The Hunchback of Notre Dame / The Hunchback of Notre Dame II Blu-ray Review
I confess that THE HUNCHBACK OF NOTRE DAME would not have been on my short list if I had been invited to the pitch meeting for ideas on what Disney’s 34th animated film should showcase. I can picture it now: “Hey! Let’s draw a sad, disfigured man who has been stuck in a bell tower for decades by his mean ole’ master! Turn of the century Paris worked for BEAUTY AND THE BEAST, it can work for this!”
When Quasimodo (Tom Hulce) was a just baby, his gypsy mother was killed by Minister of Justice Frollo (Tony Jay) on the steps of Notre Dame. Pushing down deep feelings of guilt, Frollo commands that a priest take charge of the “half formed” baby. Quasimodo is forced to live and work in the bell tower, never to show his face on the streets of Paris. Encouraged by a trio of lovable gargoyles (Victor, Hugo and Laverne), Quasimodo defies his master and is wrapped up in the topsy turvy world down below during the Festival of Fools. He meets gypsy Esmeralda (Demi Moore) and quickly falls in love with her spunky nature and willingness to see him not as a monster, but as an outcast like herself. A desire to live among the people, not above them, obviously causes Quasimodo to question Frollo’s reasoning for keeping him locked away for so many years.

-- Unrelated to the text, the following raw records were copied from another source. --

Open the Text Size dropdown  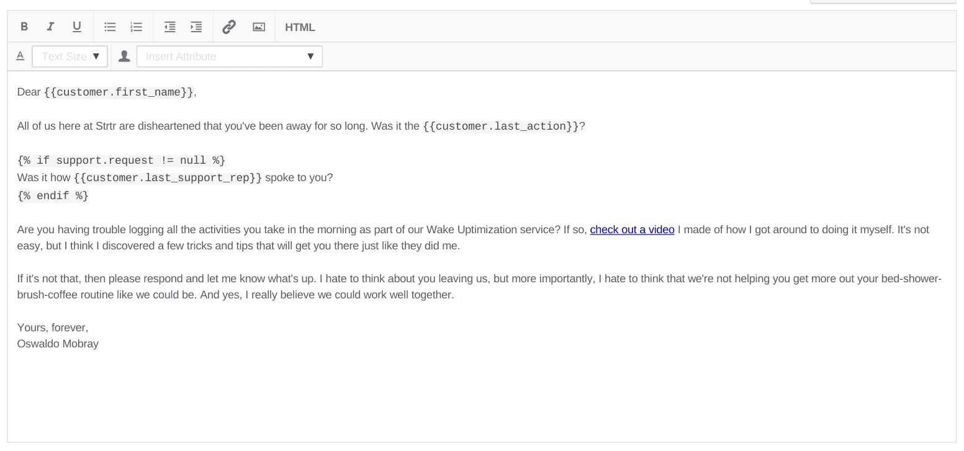(x=70, y=56)
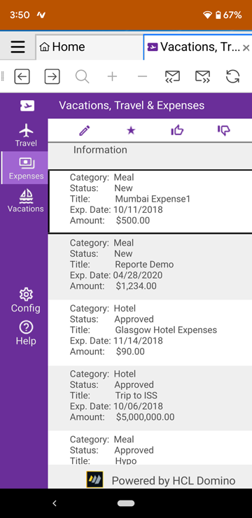Reject with the thumbs-down icon
The width and height of the screenshot is (252, 518).
tap(224, 131)
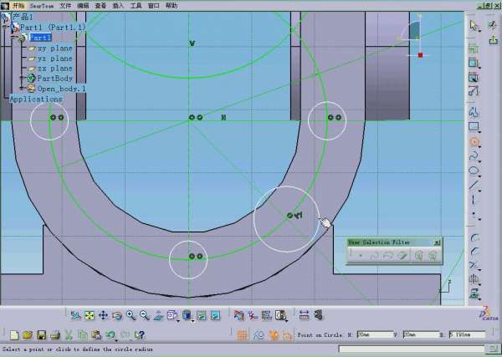The width and height of the screenshot is (502, 357).
Task: Expand the PartBody tree node
Action: [22, 79]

Quasimodo is a soft-spoken guy with a gentle spirit. It’s sadly touching to see him encourage a young bird to take flight for the first time, encouraging it to soar and live a full life. I understand that a very big life lesson – it’s not what’s on the outside, but what’s on the inside that counts – has come to life on the screen for young viewers. And this is a good thing. But even as an adult, with a keen understanding of underlying themes, I was extremely bored with the storyline. I also thought that Frollo has to be one of the nastiest villains in Disney history. I thought that war hero Phoebus (Kevin Kline) had some of the best lines in the entire show, but unfortunately, Esmeralda’s story took president for the majority of the film.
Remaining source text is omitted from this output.